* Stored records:
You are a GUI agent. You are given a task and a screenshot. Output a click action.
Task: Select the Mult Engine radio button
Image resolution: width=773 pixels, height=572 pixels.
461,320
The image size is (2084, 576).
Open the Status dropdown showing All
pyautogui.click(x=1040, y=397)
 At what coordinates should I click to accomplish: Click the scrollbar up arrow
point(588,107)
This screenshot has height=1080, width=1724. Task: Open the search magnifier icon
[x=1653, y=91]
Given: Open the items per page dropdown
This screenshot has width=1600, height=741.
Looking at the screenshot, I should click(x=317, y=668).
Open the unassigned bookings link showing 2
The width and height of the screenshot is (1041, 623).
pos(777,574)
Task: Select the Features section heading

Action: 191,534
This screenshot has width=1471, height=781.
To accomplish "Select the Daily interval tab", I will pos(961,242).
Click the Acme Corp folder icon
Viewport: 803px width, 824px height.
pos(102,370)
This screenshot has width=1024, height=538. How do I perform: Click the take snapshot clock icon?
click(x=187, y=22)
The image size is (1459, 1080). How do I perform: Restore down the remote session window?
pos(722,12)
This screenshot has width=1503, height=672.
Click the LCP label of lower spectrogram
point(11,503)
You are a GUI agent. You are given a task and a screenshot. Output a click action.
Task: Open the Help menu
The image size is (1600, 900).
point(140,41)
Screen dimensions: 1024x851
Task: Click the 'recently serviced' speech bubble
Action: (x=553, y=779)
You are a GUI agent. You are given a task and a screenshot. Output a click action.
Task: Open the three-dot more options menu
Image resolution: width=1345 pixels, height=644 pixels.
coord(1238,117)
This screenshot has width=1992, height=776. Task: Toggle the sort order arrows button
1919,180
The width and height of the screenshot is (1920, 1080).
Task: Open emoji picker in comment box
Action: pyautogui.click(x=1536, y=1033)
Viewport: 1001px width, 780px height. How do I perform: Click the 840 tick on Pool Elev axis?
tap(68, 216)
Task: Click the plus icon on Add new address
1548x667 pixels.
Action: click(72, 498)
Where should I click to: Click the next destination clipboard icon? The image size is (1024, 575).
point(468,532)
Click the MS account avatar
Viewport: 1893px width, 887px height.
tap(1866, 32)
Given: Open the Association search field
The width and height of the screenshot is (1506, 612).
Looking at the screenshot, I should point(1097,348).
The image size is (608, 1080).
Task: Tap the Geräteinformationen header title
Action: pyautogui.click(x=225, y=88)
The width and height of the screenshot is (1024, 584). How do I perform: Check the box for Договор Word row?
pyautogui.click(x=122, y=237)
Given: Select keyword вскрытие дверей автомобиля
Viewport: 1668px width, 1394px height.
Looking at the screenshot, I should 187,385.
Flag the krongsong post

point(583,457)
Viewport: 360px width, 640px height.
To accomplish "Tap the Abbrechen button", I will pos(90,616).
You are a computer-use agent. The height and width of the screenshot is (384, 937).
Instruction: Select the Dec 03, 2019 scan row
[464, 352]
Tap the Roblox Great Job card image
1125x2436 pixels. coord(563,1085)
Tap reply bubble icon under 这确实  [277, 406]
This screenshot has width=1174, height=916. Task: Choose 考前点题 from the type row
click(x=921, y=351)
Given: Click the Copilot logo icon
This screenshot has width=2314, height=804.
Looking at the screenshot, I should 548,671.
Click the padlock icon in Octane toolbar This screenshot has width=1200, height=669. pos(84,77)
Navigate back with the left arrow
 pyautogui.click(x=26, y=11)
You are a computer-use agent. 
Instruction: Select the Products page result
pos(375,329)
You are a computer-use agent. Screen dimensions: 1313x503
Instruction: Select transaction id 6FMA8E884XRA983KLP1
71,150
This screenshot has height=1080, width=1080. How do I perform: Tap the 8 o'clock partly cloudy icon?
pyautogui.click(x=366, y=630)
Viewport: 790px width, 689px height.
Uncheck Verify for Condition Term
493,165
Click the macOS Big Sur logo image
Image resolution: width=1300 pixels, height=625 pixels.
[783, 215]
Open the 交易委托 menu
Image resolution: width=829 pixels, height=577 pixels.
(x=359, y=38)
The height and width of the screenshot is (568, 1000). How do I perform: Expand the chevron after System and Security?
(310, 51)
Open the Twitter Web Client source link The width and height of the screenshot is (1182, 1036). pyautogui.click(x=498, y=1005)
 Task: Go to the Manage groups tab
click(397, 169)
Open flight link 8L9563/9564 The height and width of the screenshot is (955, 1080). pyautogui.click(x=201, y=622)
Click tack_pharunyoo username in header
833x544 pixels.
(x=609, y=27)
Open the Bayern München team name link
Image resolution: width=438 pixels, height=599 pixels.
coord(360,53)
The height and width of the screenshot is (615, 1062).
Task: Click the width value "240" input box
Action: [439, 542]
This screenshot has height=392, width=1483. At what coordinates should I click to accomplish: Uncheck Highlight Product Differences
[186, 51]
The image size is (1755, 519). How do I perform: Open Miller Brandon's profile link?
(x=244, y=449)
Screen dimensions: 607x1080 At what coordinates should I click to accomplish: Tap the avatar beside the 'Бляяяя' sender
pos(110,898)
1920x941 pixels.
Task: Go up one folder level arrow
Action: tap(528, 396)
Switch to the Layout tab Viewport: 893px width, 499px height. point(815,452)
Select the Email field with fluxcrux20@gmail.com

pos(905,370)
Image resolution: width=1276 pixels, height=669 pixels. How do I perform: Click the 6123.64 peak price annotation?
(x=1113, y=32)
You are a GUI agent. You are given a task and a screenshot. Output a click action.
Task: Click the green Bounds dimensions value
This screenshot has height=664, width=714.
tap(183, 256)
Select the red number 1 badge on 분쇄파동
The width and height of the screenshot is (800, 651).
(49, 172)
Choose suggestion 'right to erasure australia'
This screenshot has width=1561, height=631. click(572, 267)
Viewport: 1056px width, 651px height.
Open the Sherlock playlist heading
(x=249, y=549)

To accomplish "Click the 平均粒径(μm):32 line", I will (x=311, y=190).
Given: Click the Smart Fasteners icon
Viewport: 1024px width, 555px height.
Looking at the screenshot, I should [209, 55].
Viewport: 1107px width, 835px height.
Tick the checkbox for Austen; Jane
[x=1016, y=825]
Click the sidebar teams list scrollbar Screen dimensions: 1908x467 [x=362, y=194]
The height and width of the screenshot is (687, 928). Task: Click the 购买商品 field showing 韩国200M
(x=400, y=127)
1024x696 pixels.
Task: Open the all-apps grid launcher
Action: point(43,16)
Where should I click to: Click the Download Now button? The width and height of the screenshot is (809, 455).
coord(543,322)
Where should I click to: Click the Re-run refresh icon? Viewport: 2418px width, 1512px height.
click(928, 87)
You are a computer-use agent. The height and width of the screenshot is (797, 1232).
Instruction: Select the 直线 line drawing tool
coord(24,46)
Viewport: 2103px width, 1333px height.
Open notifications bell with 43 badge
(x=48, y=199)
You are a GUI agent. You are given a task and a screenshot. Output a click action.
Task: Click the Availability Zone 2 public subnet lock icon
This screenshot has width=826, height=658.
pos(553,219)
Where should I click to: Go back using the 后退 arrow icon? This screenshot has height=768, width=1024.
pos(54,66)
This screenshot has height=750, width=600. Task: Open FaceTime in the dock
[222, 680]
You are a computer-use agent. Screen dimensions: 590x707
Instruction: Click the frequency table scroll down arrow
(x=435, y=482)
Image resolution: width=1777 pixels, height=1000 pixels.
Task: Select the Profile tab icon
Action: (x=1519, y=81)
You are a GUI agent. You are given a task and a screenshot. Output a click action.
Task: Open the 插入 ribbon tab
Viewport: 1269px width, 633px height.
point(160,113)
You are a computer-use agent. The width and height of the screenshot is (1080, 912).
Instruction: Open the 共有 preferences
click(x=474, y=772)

* What you need to do: In the records above, some lines hold the word "menu"; copy each such line.

* Output of the exercise:
Task: Open the Help menu
Task: Open the three-dot more options menu
Open the 交易委托 menu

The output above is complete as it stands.